**TASK TO CARRY OUT**
Output must consist only of the lines of the material below from the one with "You are a computer-use" through the one with "Image resolution: width=2094", each reproduced exactly; no pictures belong in it.

**DATA EXTRACTS**
#####

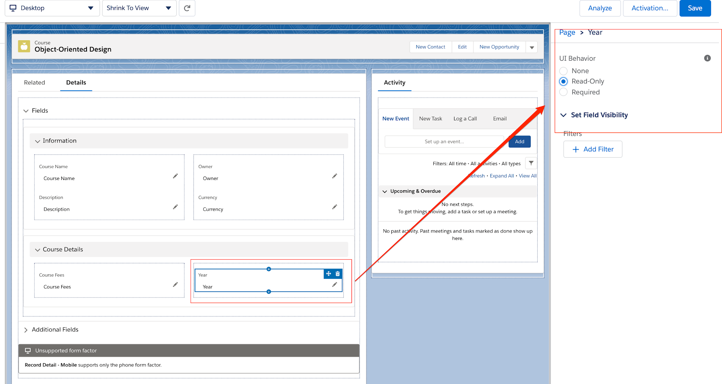Viewport: 722px width, 384px height.
Task: Click the Set up an event input field
Action: pyautogui.click(x=443, y=141)
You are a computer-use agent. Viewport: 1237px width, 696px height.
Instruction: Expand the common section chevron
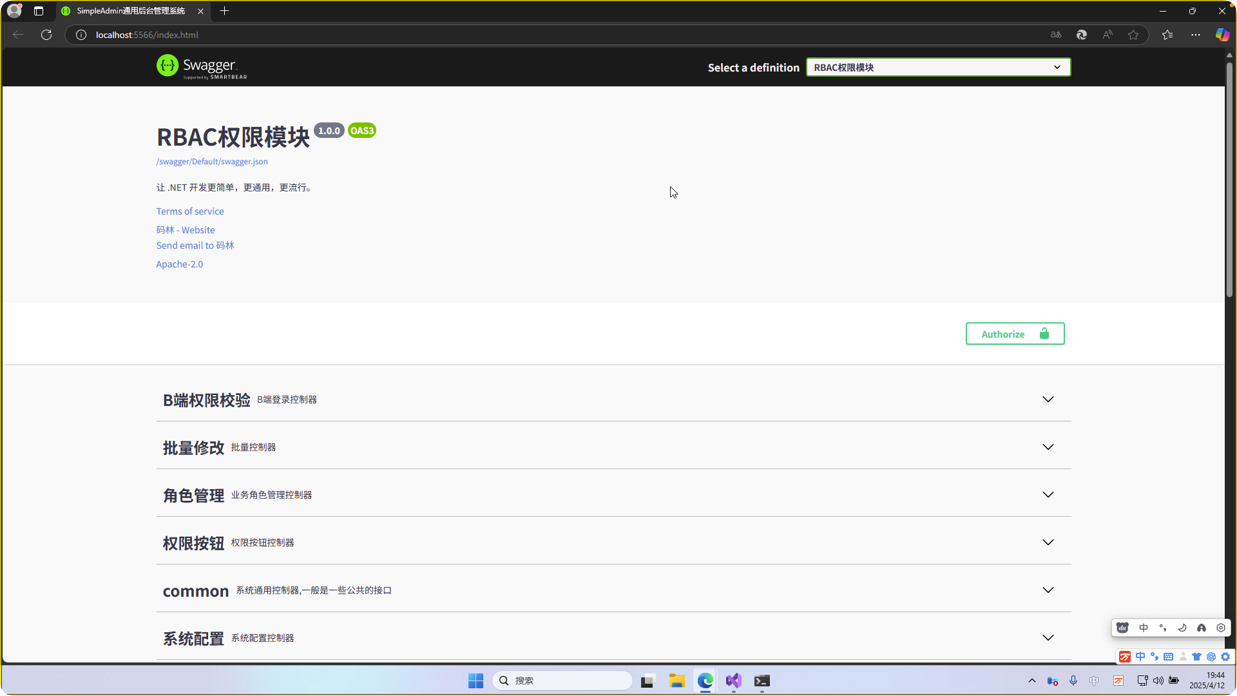pyautogui.click(x=1048, y=590)
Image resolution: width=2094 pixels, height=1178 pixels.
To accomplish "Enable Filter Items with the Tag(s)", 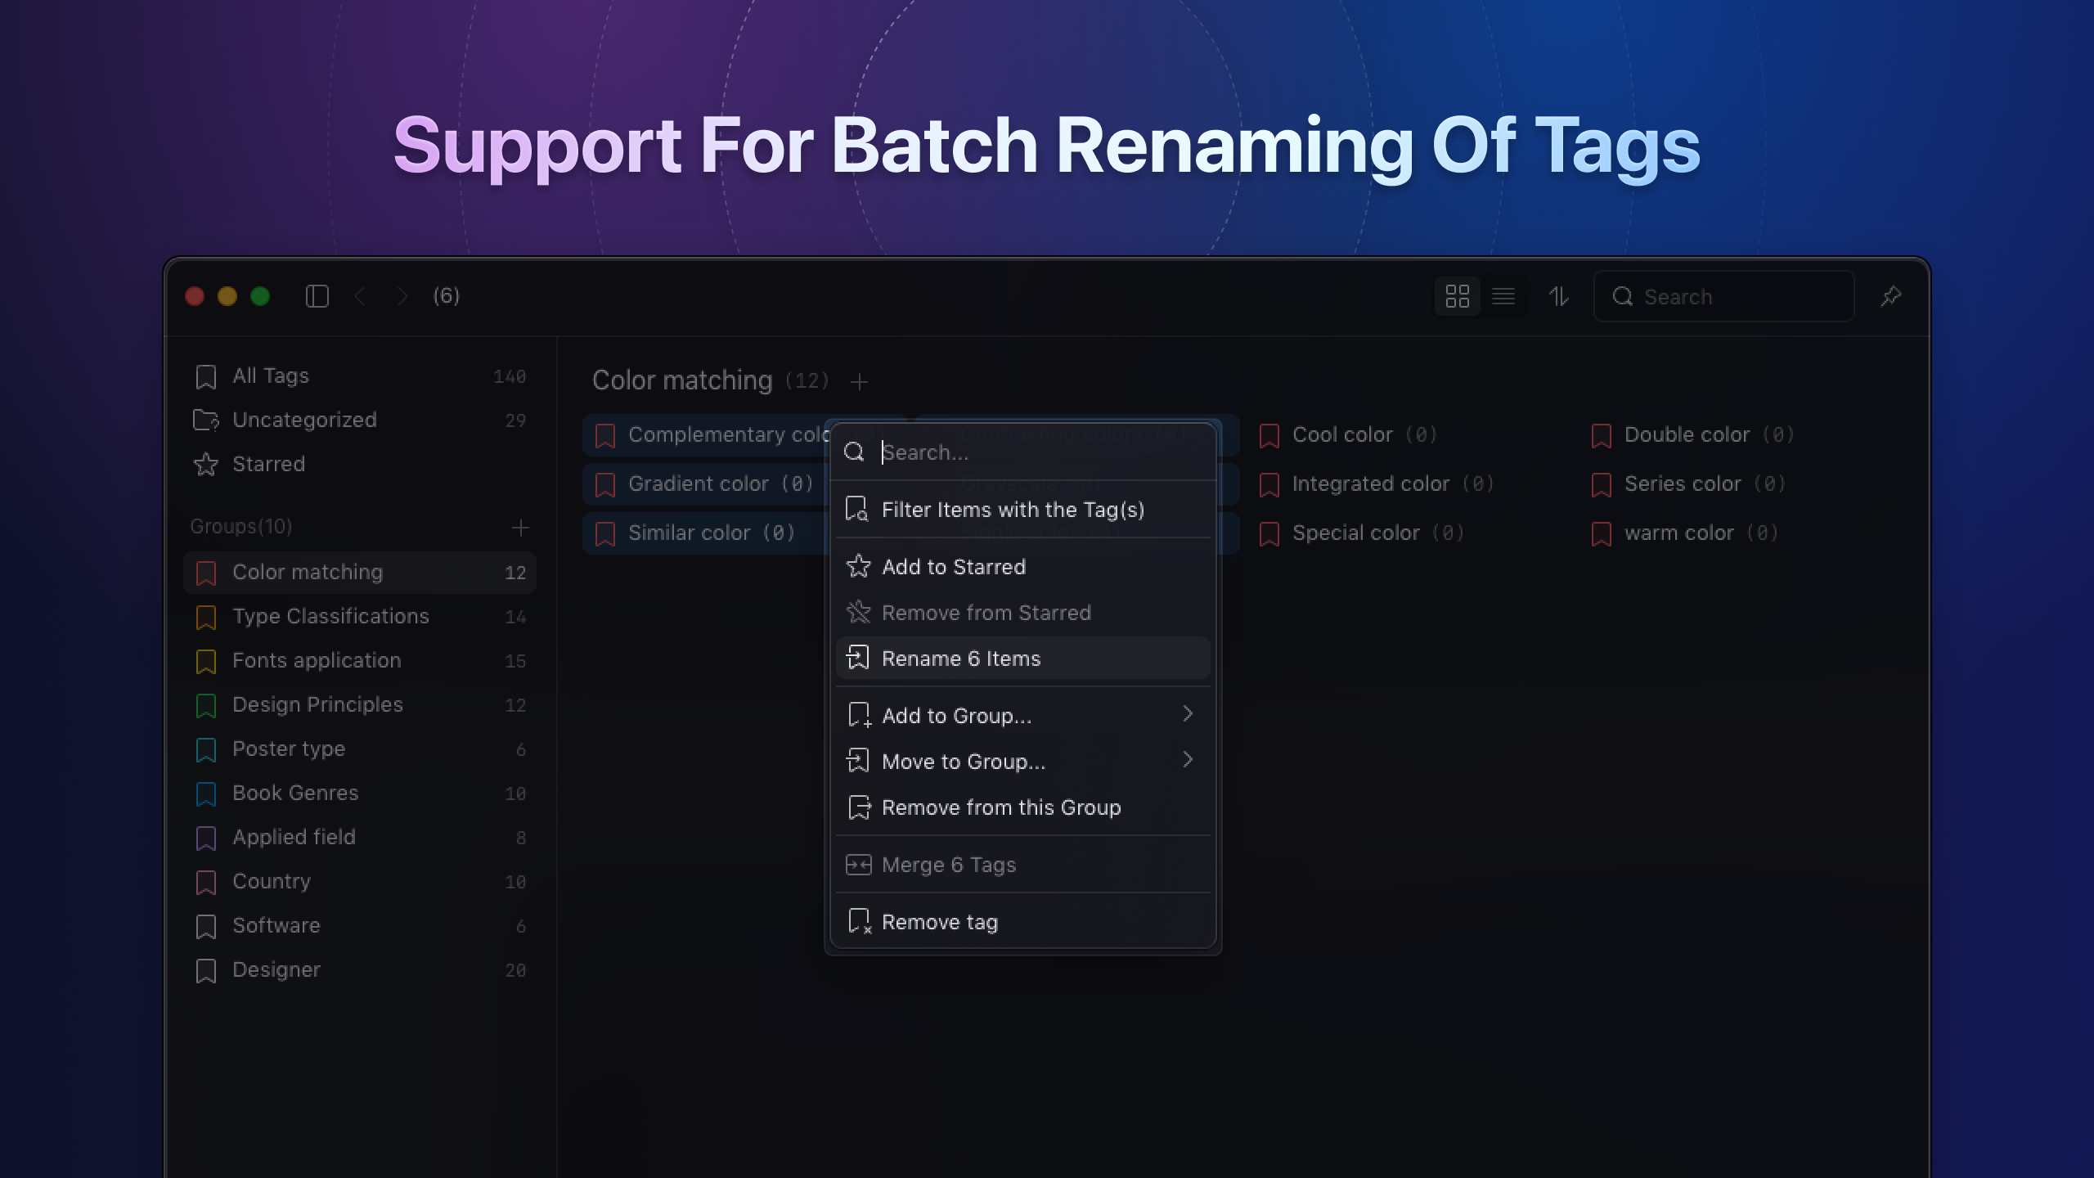I will click(x=1013, y=509).
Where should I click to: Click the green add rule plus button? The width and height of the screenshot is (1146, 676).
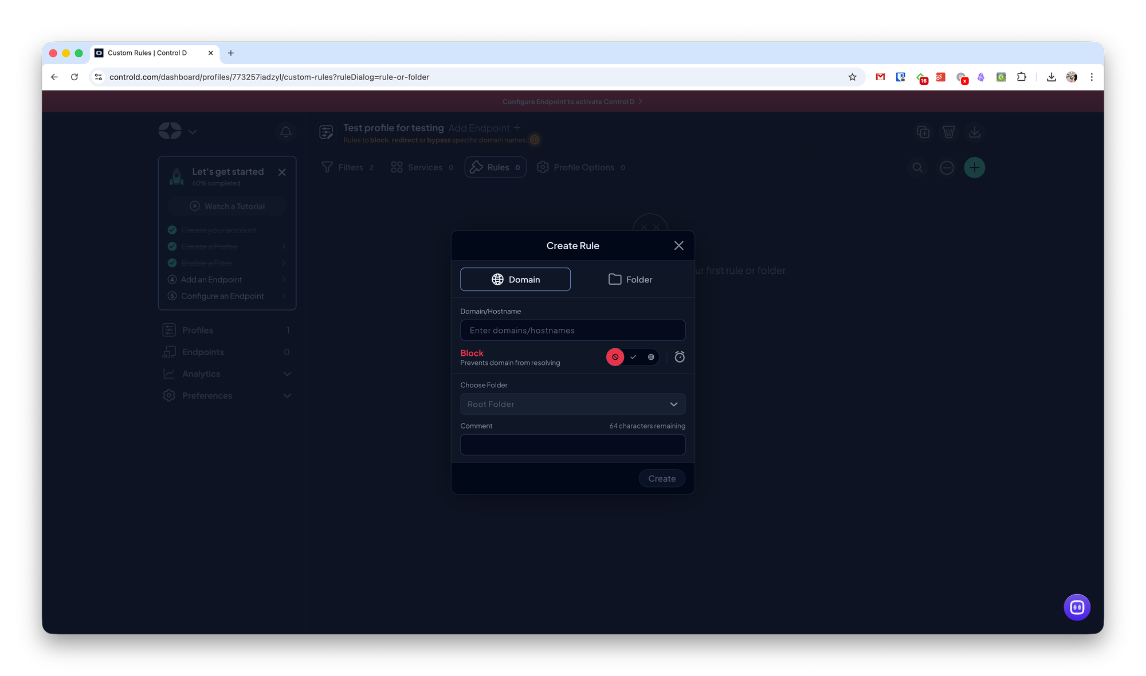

#####

**WRITTEN REPLY**
You are a computer-use agent. Viewport: 1237px width, 696px height.
Instruction: Expand the common section chevron
pyautogui.click(x=1048, y=590)
Image resolution: width=2094 pixels, height=1178 pixels.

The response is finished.